Re: [LSF/MM/BPF TOPIC] Improving Zoned Storage Support

Jens Axboe <axboe@xxxxxxxxx> · Wed, 17 Jan 2024 11:43:47 -0700

On 1/17/24 11:22 AM, Bart Van Assche wrote:
> On 1/17/24 09:48, Jens Axboe wrote:
>>> When posting this patch series, please include performance results
>>> (IOPS) for a zoned null_blk device instance. mq-deadline doesn't support
>>> more than 200 K IOPS, which is less than what UFS devices support. I
>>> hope that this performance bottleneck will be solved with the new
>>> approach.
>>
>> Not really zone related, but I was very aware of the single lock
>> limitations when I ported deadline to blk-mq. Was always hoping that
>> someone would actually take the time to make it more efficient, but so
>> far that hasn't happened. Or maybe it'll be a case of "just do it
>> yourself, Jens" at some point...
> 
> Hi Jens,
> 
> I think it is something fundamental rather than something that can be
> fixed. The I/O scheduling algorithms in mq-deadline and BFQ require
> knowledge of all pending I/O requests. This implies that data structures
> must be maintained that are shared across all CPU cores. Making these
> thread-safe implies having synchronization mechanisms that are used
> across all CPU cores. I think this is where the (about) 200 K IOPS
> bottleneck comes from.

Has any analysis been done on where the limitation comes from? For
kicks, I ran an IOPS benchmark on a smaller AMD box. It has 4 fast
drives, and if I use mq-deadline on those 4 drives I can get 13.5M IOPS
using just 4 threads, and only 2 cores. That's vastly more than 200K, in
fact that's ~3.3M per drive. At the same time it's vastly slower than
the 5M that they will do without a scheduler.

Doing a quick look at what slows it down, it's a mix of not being able
to use completion side batching (which again then brings in TSC reading
as the highest cycler user...), and some general deadline overhead. In
order:

+    3.32%  io_uring  [kernel.kallsyms]  [k] __dd_dispatch_request
+    2.71%  io_uring  [kernel.kallsyms]  [k] dd_insert_requests
+    1.21%  io_uring  [kernel.kallsyms]  [k] dd_dispatch_request

with the rest being noise. Biggest one is dd_has_work(), which seems
like it would be trivially fixable by just having a shared flag if ANY
of the priorities had work.

Granted, this test case is single threaded as far as a device is
concerned, which is obviously best case. Which then leads me to believe
that it may indeed be locking that's the main issue here, which is what
I suspected from the get-go. And while yes this is a lot of shared data,
there's absolutely ZERO reason why we would end up with a hard limit of
~200K IOPS even maintaining the behavior it has now.

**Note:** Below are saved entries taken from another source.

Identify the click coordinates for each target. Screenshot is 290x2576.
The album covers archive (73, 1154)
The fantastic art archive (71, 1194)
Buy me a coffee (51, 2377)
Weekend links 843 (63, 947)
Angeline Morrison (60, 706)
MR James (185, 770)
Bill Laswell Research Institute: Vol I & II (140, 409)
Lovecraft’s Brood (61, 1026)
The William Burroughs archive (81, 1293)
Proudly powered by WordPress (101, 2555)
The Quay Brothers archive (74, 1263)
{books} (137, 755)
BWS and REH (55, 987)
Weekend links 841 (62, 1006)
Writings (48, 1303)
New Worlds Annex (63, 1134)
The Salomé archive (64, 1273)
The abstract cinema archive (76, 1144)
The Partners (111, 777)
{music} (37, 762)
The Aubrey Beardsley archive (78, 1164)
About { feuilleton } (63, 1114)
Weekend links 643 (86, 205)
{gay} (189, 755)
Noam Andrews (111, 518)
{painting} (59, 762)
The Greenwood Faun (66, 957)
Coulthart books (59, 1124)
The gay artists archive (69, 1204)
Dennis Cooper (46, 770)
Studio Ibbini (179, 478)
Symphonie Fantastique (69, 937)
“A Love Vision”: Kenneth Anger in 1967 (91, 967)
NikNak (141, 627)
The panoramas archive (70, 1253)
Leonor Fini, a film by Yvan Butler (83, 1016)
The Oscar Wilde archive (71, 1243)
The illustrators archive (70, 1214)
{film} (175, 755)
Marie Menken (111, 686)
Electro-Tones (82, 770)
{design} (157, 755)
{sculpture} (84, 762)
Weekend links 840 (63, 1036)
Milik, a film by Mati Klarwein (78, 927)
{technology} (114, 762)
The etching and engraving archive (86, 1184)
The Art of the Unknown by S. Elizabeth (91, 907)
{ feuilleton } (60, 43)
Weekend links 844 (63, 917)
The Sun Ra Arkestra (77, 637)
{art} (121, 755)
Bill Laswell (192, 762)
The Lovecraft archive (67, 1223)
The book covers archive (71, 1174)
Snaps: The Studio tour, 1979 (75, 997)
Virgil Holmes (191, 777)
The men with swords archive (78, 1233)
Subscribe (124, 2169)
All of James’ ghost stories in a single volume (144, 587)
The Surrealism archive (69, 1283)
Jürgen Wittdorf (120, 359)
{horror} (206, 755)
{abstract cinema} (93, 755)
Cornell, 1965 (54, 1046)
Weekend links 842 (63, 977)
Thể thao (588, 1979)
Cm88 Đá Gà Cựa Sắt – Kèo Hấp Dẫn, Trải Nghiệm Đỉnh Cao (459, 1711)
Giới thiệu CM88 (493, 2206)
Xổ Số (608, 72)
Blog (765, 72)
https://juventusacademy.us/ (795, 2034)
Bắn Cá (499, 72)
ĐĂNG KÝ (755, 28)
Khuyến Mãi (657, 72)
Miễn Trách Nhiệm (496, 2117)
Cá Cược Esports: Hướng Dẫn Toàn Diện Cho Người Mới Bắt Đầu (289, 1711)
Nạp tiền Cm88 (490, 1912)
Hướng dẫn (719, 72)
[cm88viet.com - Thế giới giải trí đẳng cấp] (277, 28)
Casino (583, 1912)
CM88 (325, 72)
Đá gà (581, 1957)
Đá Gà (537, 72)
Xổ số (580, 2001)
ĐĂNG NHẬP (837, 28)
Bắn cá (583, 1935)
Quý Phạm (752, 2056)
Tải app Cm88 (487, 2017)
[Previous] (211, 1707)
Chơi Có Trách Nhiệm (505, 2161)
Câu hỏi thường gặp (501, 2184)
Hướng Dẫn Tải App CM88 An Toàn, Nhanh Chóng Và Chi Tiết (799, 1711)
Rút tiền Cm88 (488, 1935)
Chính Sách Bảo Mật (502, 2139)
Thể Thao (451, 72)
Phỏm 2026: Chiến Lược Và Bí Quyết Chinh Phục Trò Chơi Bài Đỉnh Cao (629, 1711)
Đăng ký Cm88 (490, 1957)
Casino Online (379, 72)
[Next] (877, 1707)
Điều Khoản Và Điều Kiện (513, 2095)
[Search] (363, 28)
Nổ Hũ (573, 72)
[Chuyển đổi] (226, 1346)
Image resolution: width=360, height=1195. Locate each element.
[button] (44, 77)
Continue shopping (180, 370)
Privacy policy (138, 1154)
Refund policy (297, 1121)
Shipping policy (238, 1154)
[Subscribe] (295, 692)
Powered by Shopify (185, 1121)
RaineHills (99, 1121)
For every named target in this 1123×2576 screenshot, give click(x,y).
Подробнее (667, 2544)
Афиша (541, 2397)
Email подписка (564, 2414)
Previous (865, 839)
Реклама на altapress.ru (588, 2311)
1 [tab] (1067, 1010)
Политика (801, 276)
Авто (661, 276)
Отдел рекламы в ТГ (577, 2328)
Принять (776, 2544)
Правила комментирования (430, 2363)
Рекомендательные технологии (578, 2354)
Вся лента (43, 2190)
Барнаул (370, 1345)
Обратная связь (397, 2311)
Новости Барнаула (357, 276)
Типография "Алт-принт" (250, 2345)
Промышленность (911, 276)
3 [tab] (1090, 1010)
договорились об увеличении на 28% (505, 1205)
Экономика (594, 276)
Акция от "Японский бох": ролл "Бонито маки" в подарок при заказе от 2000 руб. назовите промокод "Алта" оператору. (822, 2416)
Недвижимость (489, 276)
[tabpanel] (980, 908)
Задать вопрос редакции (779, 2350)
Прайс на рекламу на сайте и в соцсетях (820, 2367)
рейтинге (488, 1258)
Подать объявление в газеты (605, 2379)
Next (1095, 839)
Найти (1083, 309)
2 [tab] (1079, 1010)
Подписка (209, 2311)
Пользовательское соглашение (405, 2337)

So let's try a single device, single thread:

IOPS=5.10M, BW=2.49GiB/s, IOS/call=32/31

That's device limits, using mq-deadline. Now let's try and have 4
threads banging on it, pinned to the same two cores:

IOPS=3.90M, BW=1903MiB/s, IOS/call=32/31

Certainly slower. Now let's try and have the scheduler place the same 4
threads where it sees fit:

IOPS=1.56M, BW=759MiB/s, IOS/call=32/31

Yikes! That's still substantially more than 200K IOPS even with heavy
contention, let's take a look at the profile:

-   70.63%  io_uring  [kernel.kallsyms]  [k] queued_spin_lock_slowpath
   - submitter_uring_fn
      - entry_SYSCALL_64
      - do_syscall_64
         - __se_sys_io_uring_enter
            - 70.62% io_submit_sqes
                 blk_finish_plug
                 __blk_flush_plug
               - blk_mq_flush_plug_list
                  - 69.65% blk_mq_run_hw_queue
                       blk_mq_sched_dispatch_requests
                     - __blk_mq_sched_dispatch_requests
                        + 60.61% dd_dispatch_request
                        + 8.98% blk_mq_dispatch_rq_list
                  + 0.98% dd_insert_requests

which is exactly as expected, we're spending 70% of the CPU cycles
banging on dd->lock.

Let's run the same thing again, but let's just do single requests at the
time:

IOPS=1.10M, BW=535MiB/s, IOS/call=1/0

worse again, but still a far cry from 200K IOPS. Contention basically
the same, but now we're not able to amortize other submission side
costs.

What I'm getting at is that it's a trap to just say "oh IO schedulers
can't scale beyong low IOPS" without even looking into where those
limits may be coming from. I'm willing to bet that increasing the
current limit for multi-threaded workloads would not be that difficult,
and it would probably 5x the performance potential of such setups.

Do we care? Maybe not, if we accept that an IO scheduler is just for
"slower devices". But let's not go around spouting some 200K number as
if it's gospel, when it depends on so many factors like IO workload,
system used, etc.

> Additionally, the faster storage devices become, the larger the relative
> overhead of an I/O scheduler is (assuming that I/O schedulers won't
> become significantly faster).

FIrst part is definitely true, second assumption I think is a "I just
give up without even looking at why" kind of attitude.

> A fundamental limitation of I/O schedulers is that multiple commands
> must be submitted simultaneously to the storage device to achieve good
> performance. However, if the queue depth is larger than one then the
> device has some control over the order in which commands are executed.

This isn't new, that's been known and understood for decades.

> Because of all the above reasons I'm recommending my colleagues to move
> I/O prioritization into the storage device and to evolve towards a
> future for solid storage devices without I/O schedulers. I/O schedulers
> probably will remain important for rotating magnetic media.

While I don't agree with a lot of your stipulations above, this is a
recommendation I've been giving for a long time as well. Mostly
because it means less cruft for us to maintain in software, also full
well knowing that we're then at the mercy of hardware implementations
which may all behave differently. And even if we historically have not
had good luck punting these problems to hardware and getting the desired
outcome.

-- 
Jens Axboe